Temps mauvais


Ce matin, je me suis réveillé avec l’humeur chagrine. Les giboulées de Mars n’y était pourtant pas pour grand-chose. Les images de la journée d’hier à Paris revenaient en boucle comme une lancinante interrogation : où allons-nous ? Où va la France à ce train-là ? Que veulent donc ces gilets jaunes, ces cagoulés de noir devenus samedis après samedis des professionnels de la casse et du pillage ? Ils ne veulent, c’est à craindre, plus rien de négociable, sinon la mise à mal de nos institutions, éventuellement la tête de Macron, voire pour les plus idéologisés d’entre eux, la disparition de la République. Juste avant mai 68, Pierre Viansson Ponté, écrivait dans le Monde « la France s’ennuie ». Aujourd’hui la France se tait. La majorité des gens de ce pays se tait, tourne la tête pour ne pas voir ce déferlement de haine, d’incommensurable bêtise (et là je me rends compte que je fais injure à nos amis les animaux). Sauf à consentir collectivement à un funeste destin, nous n’avons pas le droit de laisser faire, de justifier cette barbarie moderne par de délirantes explications, sur la violence d’état, l’arrogance des élites, la misère sociale et que sais-je encore.

On attend toujours, et on risque d’attendre longtemps, une condamnation ferme et massive de cette guérilla urbaine par les gilets jaunes. On aurait pu espérer un brin de lucidité et de courage des partis politiques : mais voilà la gauche aphone, perdues dans ses jeux de petites tactiques et la droite, vieille dame indigne, pressée de régler son compte au Président.

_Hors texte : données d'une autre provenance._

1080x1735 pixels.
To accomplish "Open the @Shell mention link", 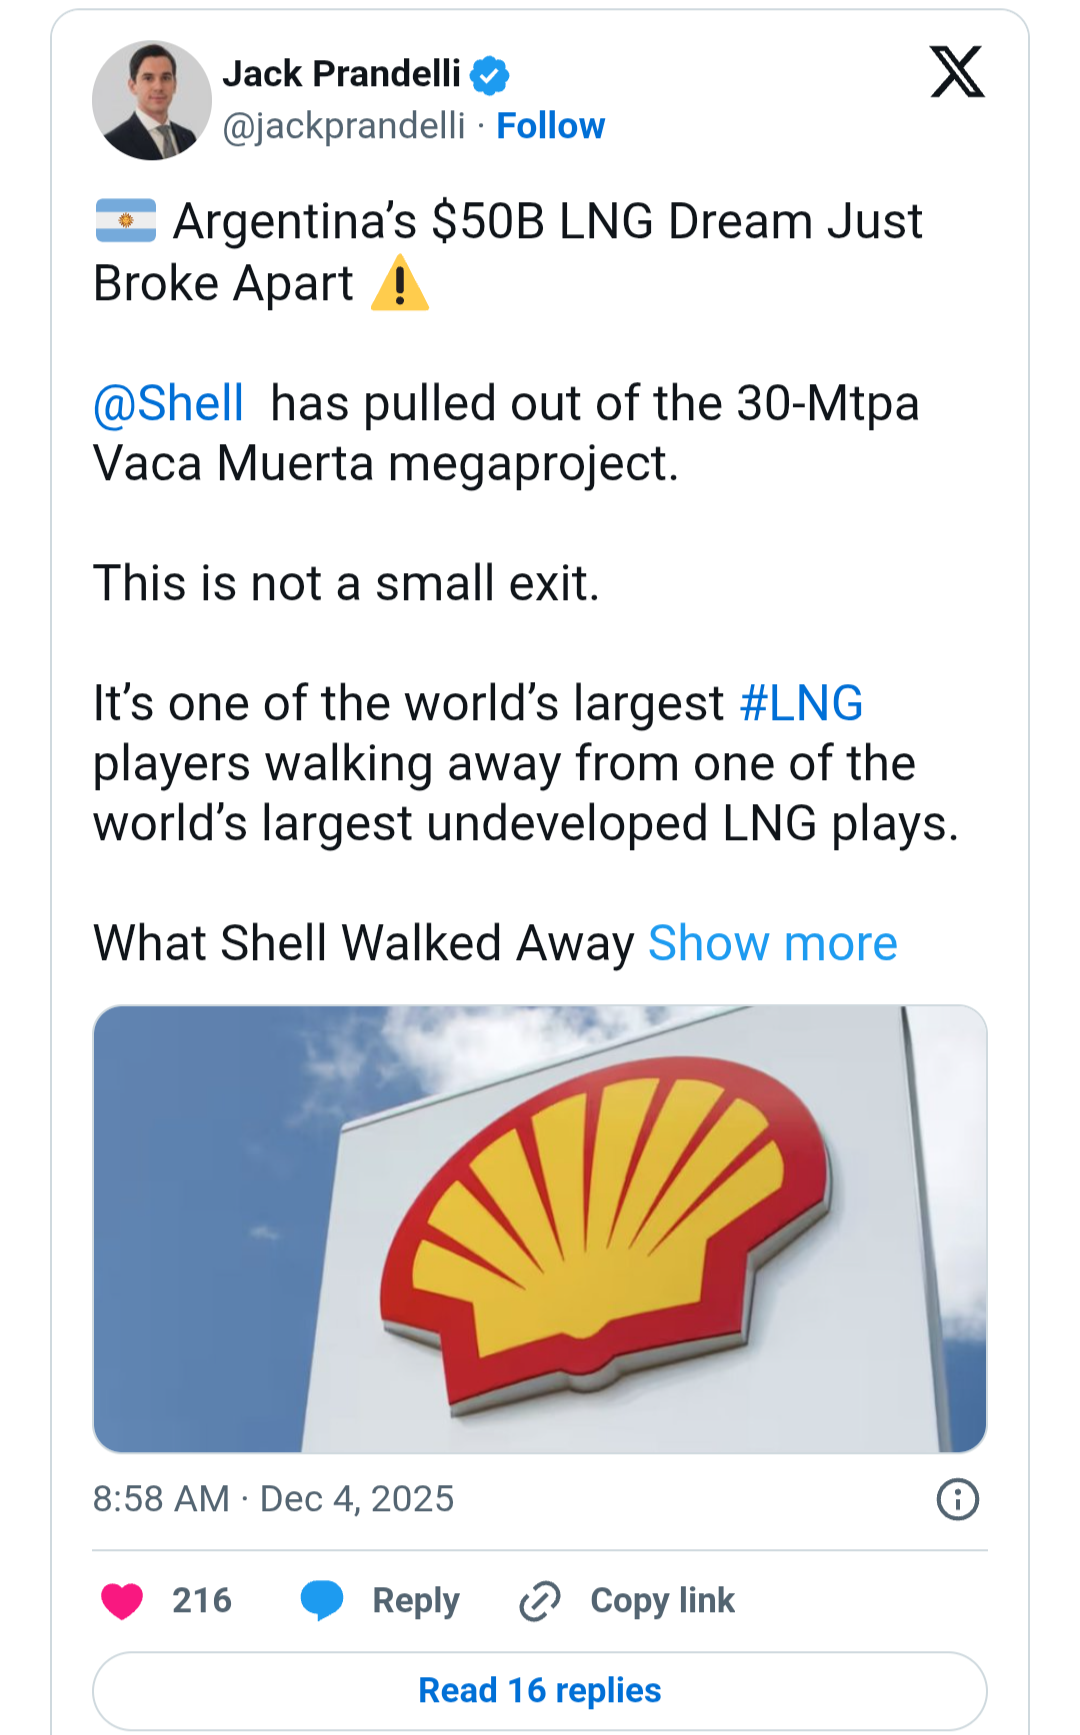I will coord(168,404).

Le reste de la société française, les braves gens, sont à l’unisson, terrés dans leur bulle domestique, sidérés pour beaucoup devant leurs écrans de télévisions. Réveillons-nous !

Il est depuis quelques temps de bon aloi, jusqu’au Défenseur des droits lui-même, de dénoncer « les violences policières ». Reconnaissons tout d’abord que depuis le début de cette crise la police n’a aucun mort à se reprocher. Et quand on mesure l’intensité des affrontements, ce n’est pas rien ! il est vrai que les forces de l’ordre ne lésinent pas sur les moyens. Pour tenter de contenir la furia destructrice. D’éviter le pire. Mais répétons-le, en France le droit de manifester, pacifiquement, n’est pas remis en cause. Et c’est heureux ! Dans ce domaine, comme dans d’autres, réseaux sociaux et même médias, ont imposé une lecture totalement biaisée de la réalité, faisant des policiers des coupables et des casseurs des victimes. Signe des temps !

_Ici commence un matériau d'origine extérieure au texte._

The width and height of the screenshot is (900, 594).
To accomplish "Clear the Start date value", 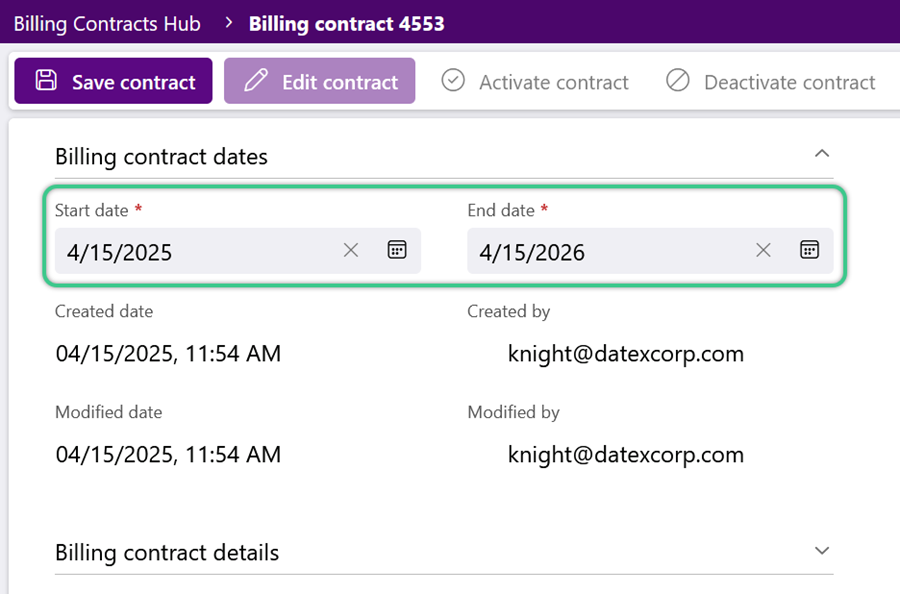I will pos(351,250).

Je ne parlerai pas des élites, qu’on confond trop volontiers avec les élus, que certains voudraient voir, un RIC aidant, en bourgeois de Calais, repentance clouée au flanc et corde au cou. Mais la misère monsieur ? Comment la nier ? Comment ne pas voir que trop de nos concitoyens ne disposent pas du « Pouvoir de vivre » comme le dit la CFDT. Sont concernés bien sûr les exclus du système, les cabossés de la vie, les travailleurs pauvres, intermittents mais aussi CDI payés au SMIC ou à peine plus. Pourtant notre pays dispose de parapluies sociaux que nombre de nos voisins nous envient. Mais si les aides pour les plus démunis sont bien réelles, il faut parfois savoir trouver le bon guichet.  Notre société s’est complexifiée à mesure que les inégalités se creusaient. Et les pauvres ne sont pas égaux devant la pauvreté. C’est dire si la tâche est complexe. Maintenant que s’achève le Grand débat, alors que les 10 milliards d’euros concédés par le pouvoir fin 2018, sont déjà oubliés, le gouvernement va devoir, au-delà des mesures sonnantes et trébuchantes, se faire violence et sacrifier aux décisions symboliques. Pour autant, il ne sera pas quitte et il serait bien avisé de donner suite aux propositions de la CFDT. La question climatique a ceci de particulier qu’elle porte la question sociale comme la nuée l’orage.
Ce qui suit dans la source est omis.